California’s Fifth Appellate District Declares the “Right to Repair Act” the Exclusive Remedy for Construction Defect Claims

September 3, 2015
Stephen A. Sunseri – Gatzke Dillon & Balance LLP

August 26, 2015 - The Fifth Appellate District ruled SB800 (California's "Right to Repair Act" [the "Act"]) provides the sole remedy for homeowners in construction defect actions. The court found "no other cause of action is allowed to recover for repair of the defect itself or for repair of any damage caused by the defect." (McMillin Albany LLC v. Superior Court of California (Aug. 26, 2015, No. F069370) __ Cal.App.4th __ [2015 WL 5029324].) The court issued a blistering criticism of the Fourth Appellate District's prior opinion in Liberty Mutual Ins. Co. v. Brookfield Crystal Cove LLC (2013) 219 Cal.App.4th 98, which severely limited the reach of the Act to actions not involving property damage and allowing property damage claims to proceed freely under common law without any constraints posed by the Act.

In McMillin, the court reviewed whether a homeowner was required to follow the Act's prelitigation procedures even after dismissing a cause of action arising under the Act.
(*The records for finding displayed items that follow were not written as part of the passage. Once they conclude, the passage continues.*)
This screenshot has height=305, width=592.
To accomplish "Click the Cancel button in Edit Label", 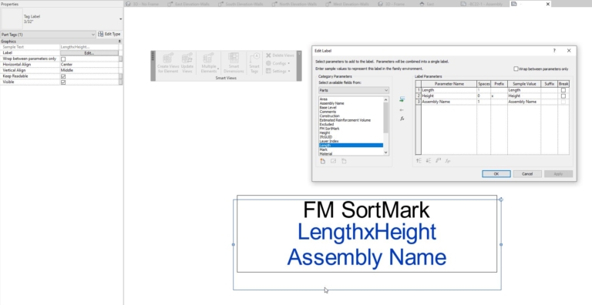I will tap(527, 173).
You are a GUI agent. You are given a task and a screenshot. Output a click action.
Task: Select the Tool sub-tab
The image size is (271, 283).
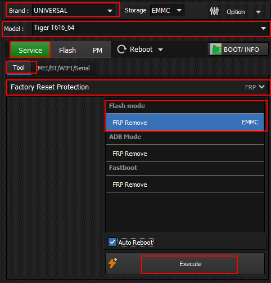(x=19, y=68)
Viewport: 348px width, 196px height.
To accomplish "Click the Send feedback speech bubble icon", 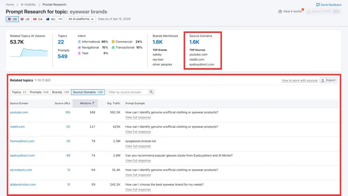I will point(318,5).
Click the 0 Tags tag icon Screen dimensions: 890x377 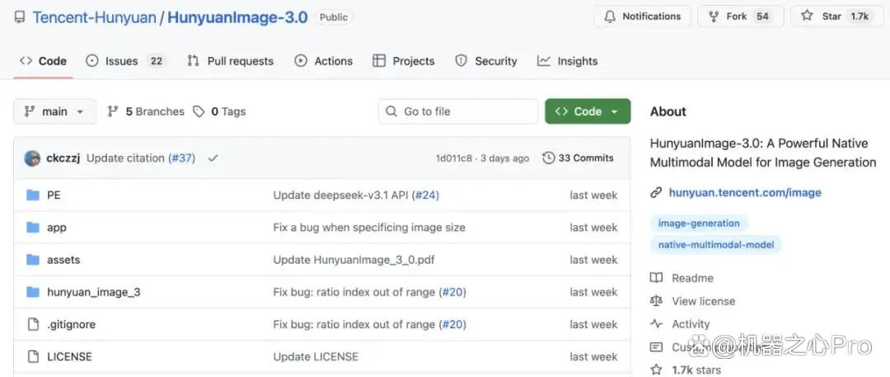(199, 111)

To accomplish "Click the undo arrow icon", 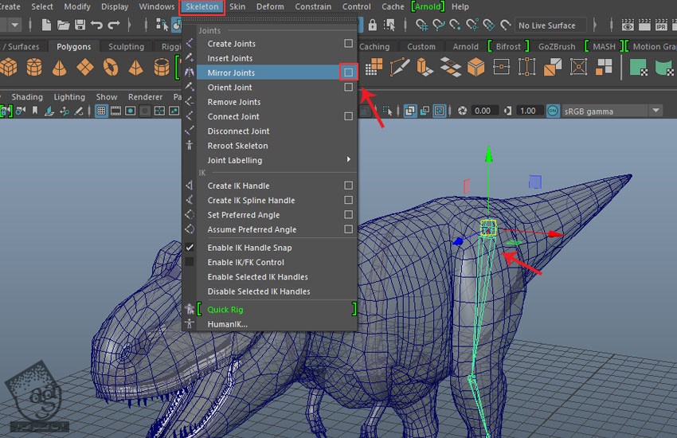I will [x=97, y=25].
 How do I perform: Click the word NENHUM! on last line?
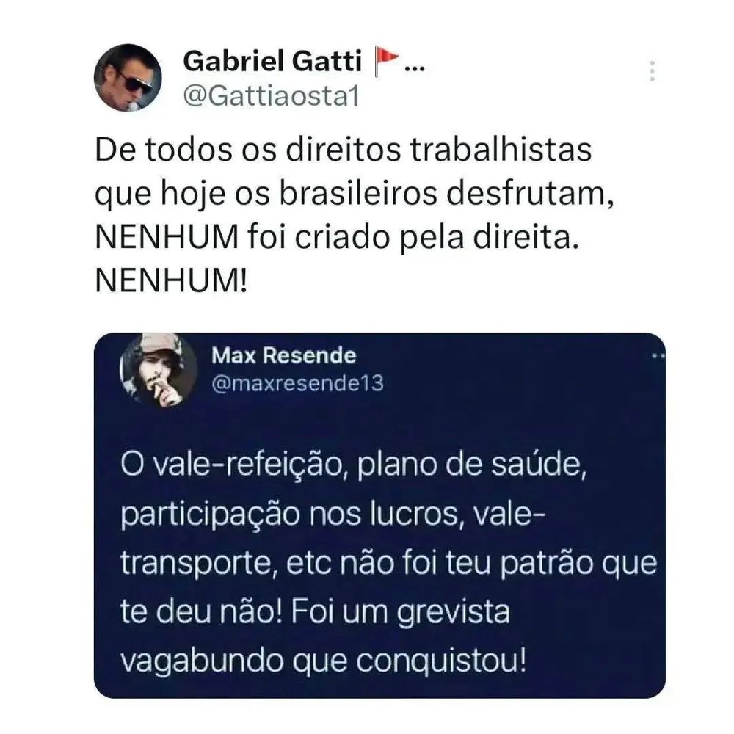click(x=171, y=281)
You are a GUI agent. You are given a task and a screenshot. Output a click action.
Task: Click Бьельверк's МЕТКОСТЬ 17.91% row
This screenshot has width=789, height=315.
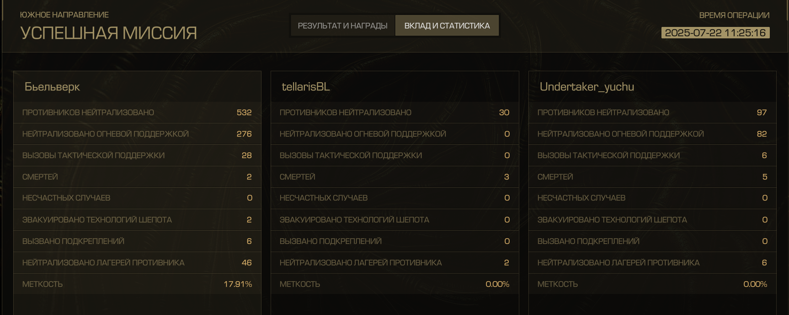tap(137, 284)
In deciding the issue, the court quoted directly from the first line of the Act (Civ. Code § 896) and found "[i]n any action seeking recovery of damages arising out of, or related to deficiencies in, the residential construction … , the claimant's claims or causes of action shall be limited to violation of" the standards set out in the Act. The court recognized the statutory exceptions to this rule, such as for claims arising under contract, or any action for fraud, personal injuries, or statutory violations. (Civ. Code., § 943.) However, this result directly conflicts with the Fourth Appellate District's decision in Liberty Mutual, which found homeowners can circumvent the entire Act by simply alleging property damage claims. McMillin rejects Liberty Mutual's "reasoning and outcome" as being inconsistent with the express language of the Act.

McMillin found that Liberty Mutual failed to fully analyze the statutory language of the Act, which (on its face) limits any action for construction deficiencies to the requirements of the Act. McMillin concludes the Legislature intended that all construction defect actions (for new residences sold on or after January 1, 2003), are subject to the requirements of the Act, including the prelitigation procedures, regardless of whether a complaint expressly alleges a cause of action under the Act or not.

McMillin is a great victory for homebuilders, but battle lines are now clearly drawn between the two appellate districts. McMillin directly conflicts with Liberty Mutual, and because of this conflict, the issue will need to be resolved by the California Supreme Court. Until such review is granted, the conflict will remain and trial courts will likely continue to conflate the issue.